In its security notes, Apple said it was “aware of a report” that the WebKit issues “may have been exploited” in an “extremely sophisticated attack” aimed at “specific targeted individuals” using versions of iOS before iOS 26. Apple credited Google’s Threat Analysis Group for one of the reports and said the other was identified with Apple and Google.
The bugs are tracked as CVE-2025-14174 and CVE-2025-43529, Apple’s advisories show. Apple said the fixes addressed a use-after-free issue and a memory corruption issue — both software failures that can let an attacker corrupt memory and potentially run code by steering the browser into the wrong state.
The risk is not limited to one app. WebKit underpins Safari and, because of Apple’s iOS browser rules, also sits beneath Chrome, Firefox and other iPhone browsers even when they carry different brand names.
Data suggests a lot of users still have not moved. StatCounter figures cited by Tom’s Guide put iOS 26 adoption at 15.4% of iPhones as of January 2026, the site reported, far behind the pace of prior iOS upgrades.
Some of the reluctance is about the interface, not security. BGR reported this week that iOS 26.2 adds new options meant to improve readability in Apple’s “ Liquid Glass” design, including fresh “Glass” and “Solid” choices for the lock-screen clock and toggles to cut transparency.
Security firms say the reboot step is not cosmetic. Malwarebytes researcher Pieter Arntz wrote on Jan. 13 that a restart can flush “memory-resident malware” — code that runs in a device’s working memory — “unless it has somehow gained persistence,” and he argued that “I’m not a target” is “not a viable safety strategy.”

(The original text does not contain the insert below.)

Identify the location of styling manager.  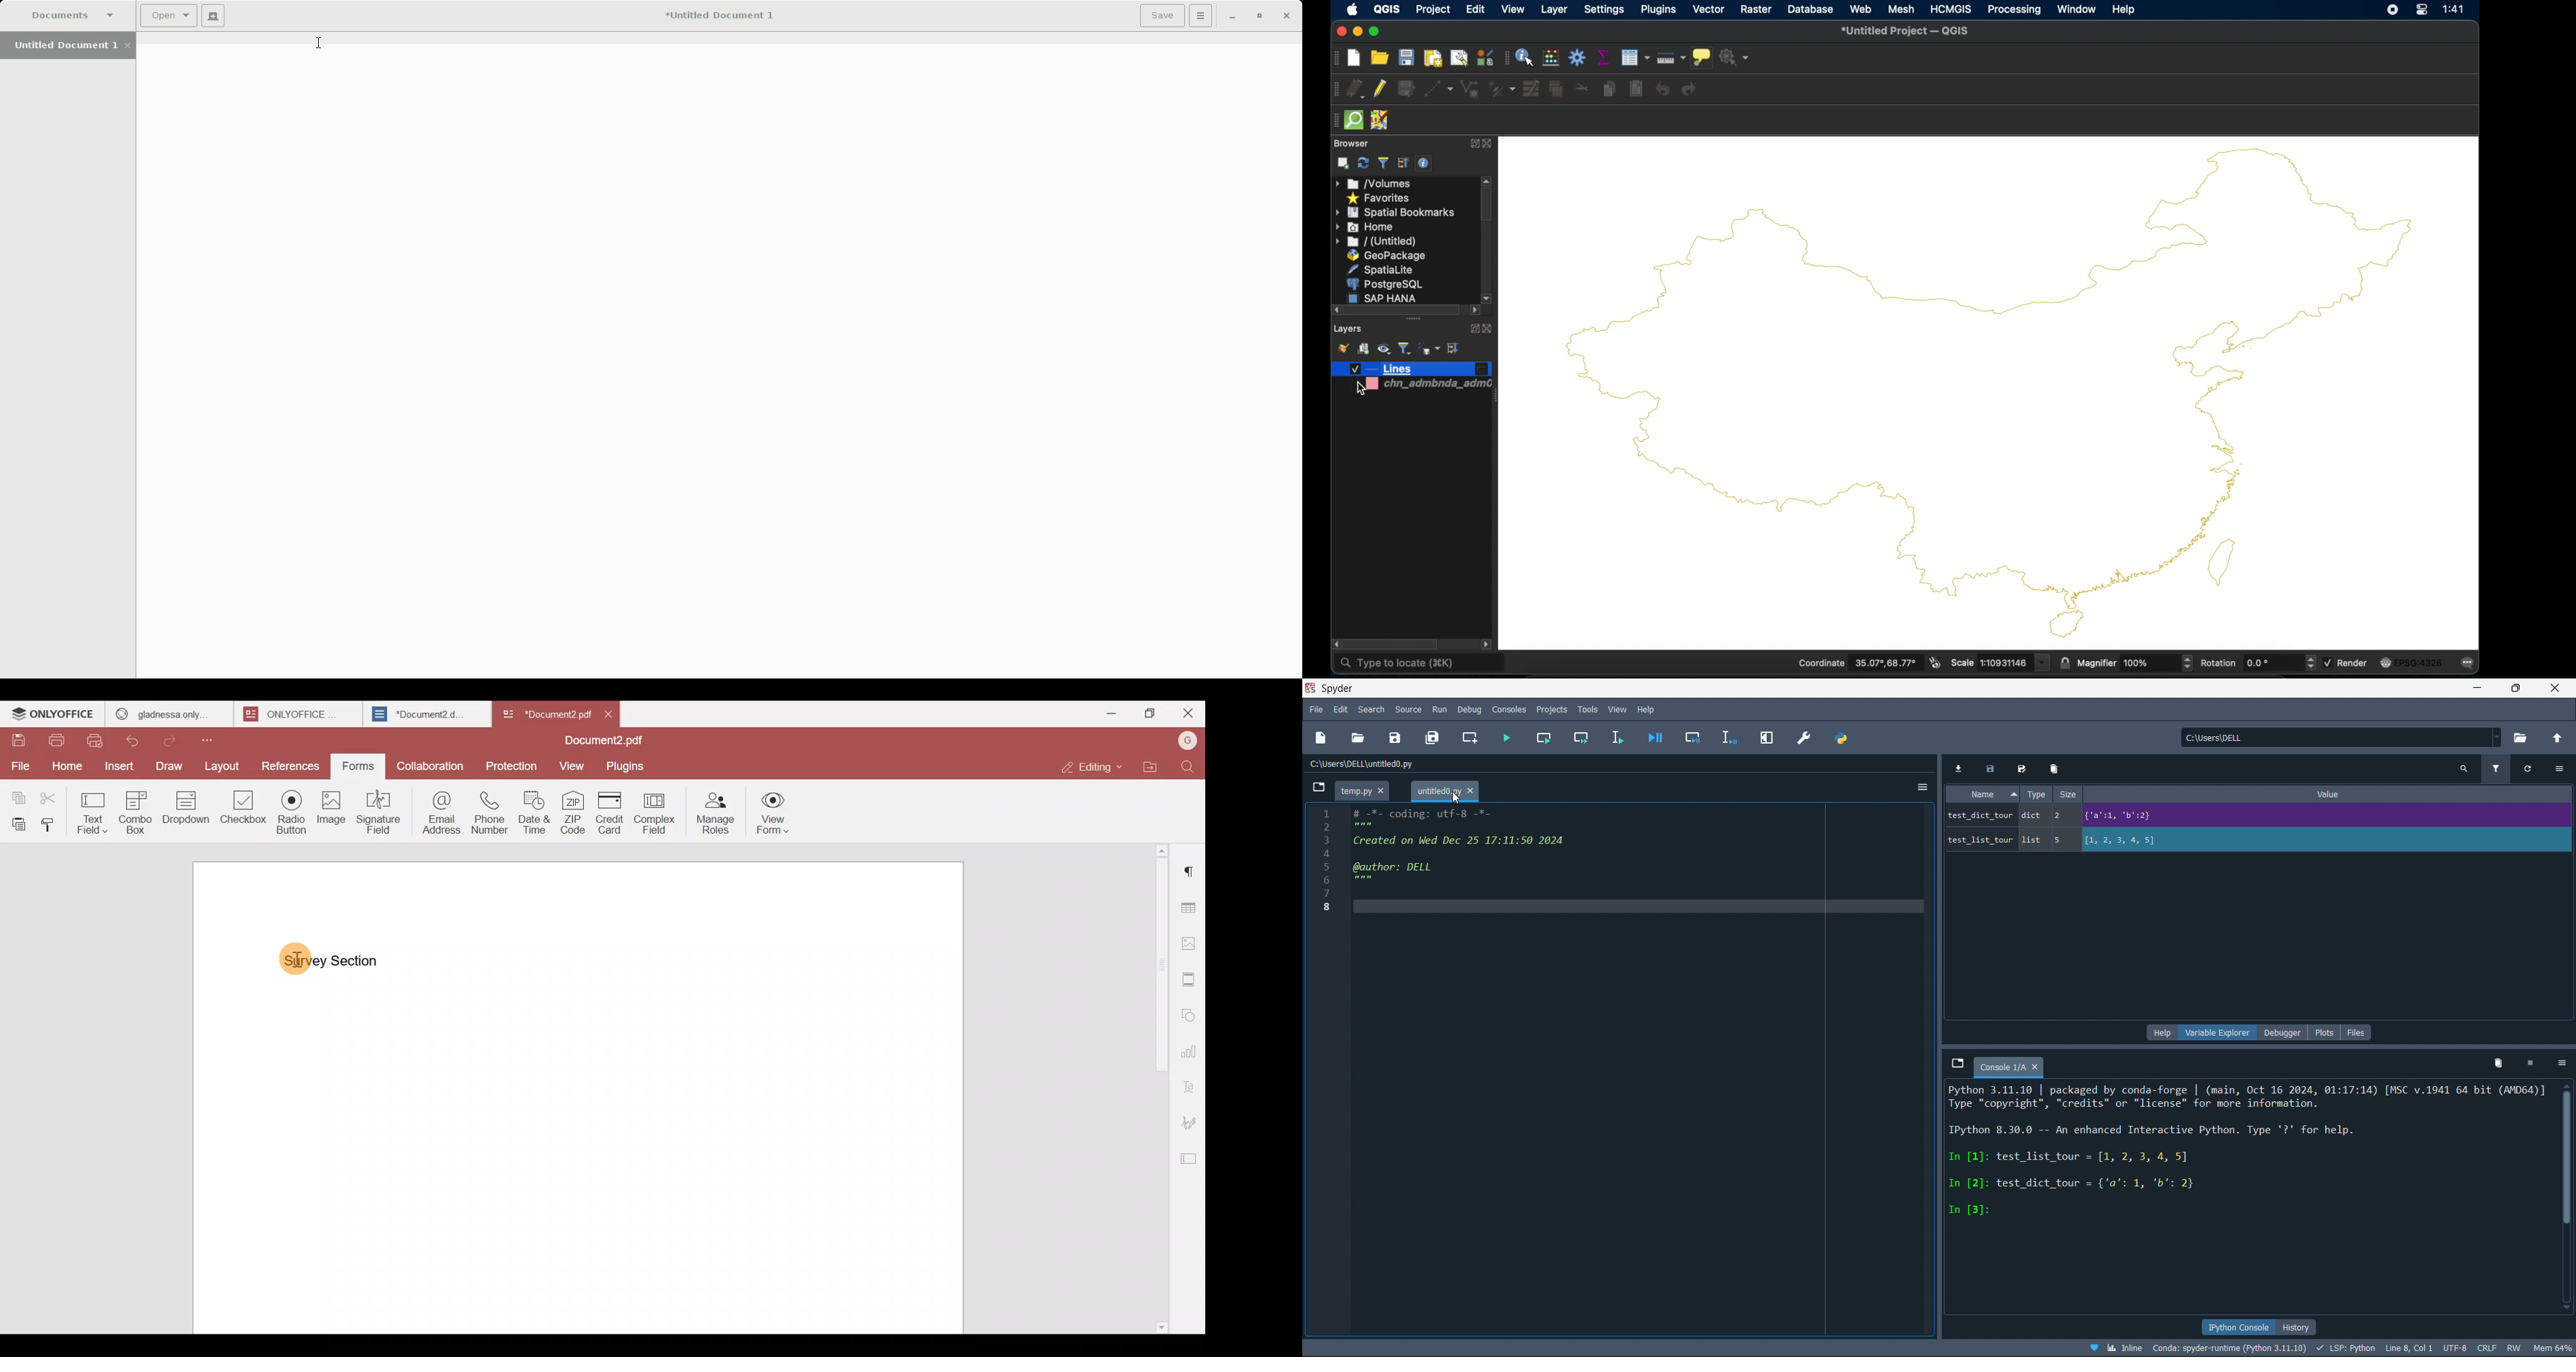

Apple has separately warned users to watch for scams that piggyback on security headlines. “Apple threat notifications will never ask you to click any links,” the company says, advising users to verify alerts by signing into their Apple account rather than following prompts in messages.
Still, there are limits to what a reboot-and-update cycle can do. Apple has not disclosed who was targeted or how the attacks worked, and a restart will not help if an attacker has achieved persistence or if other unpatched flaws exist. The company’s own language also points to targeted operations — not a mass, consumer-wide outbreak — which means the biggest uncertainty is whether the tooling spreads beyond the initial victims.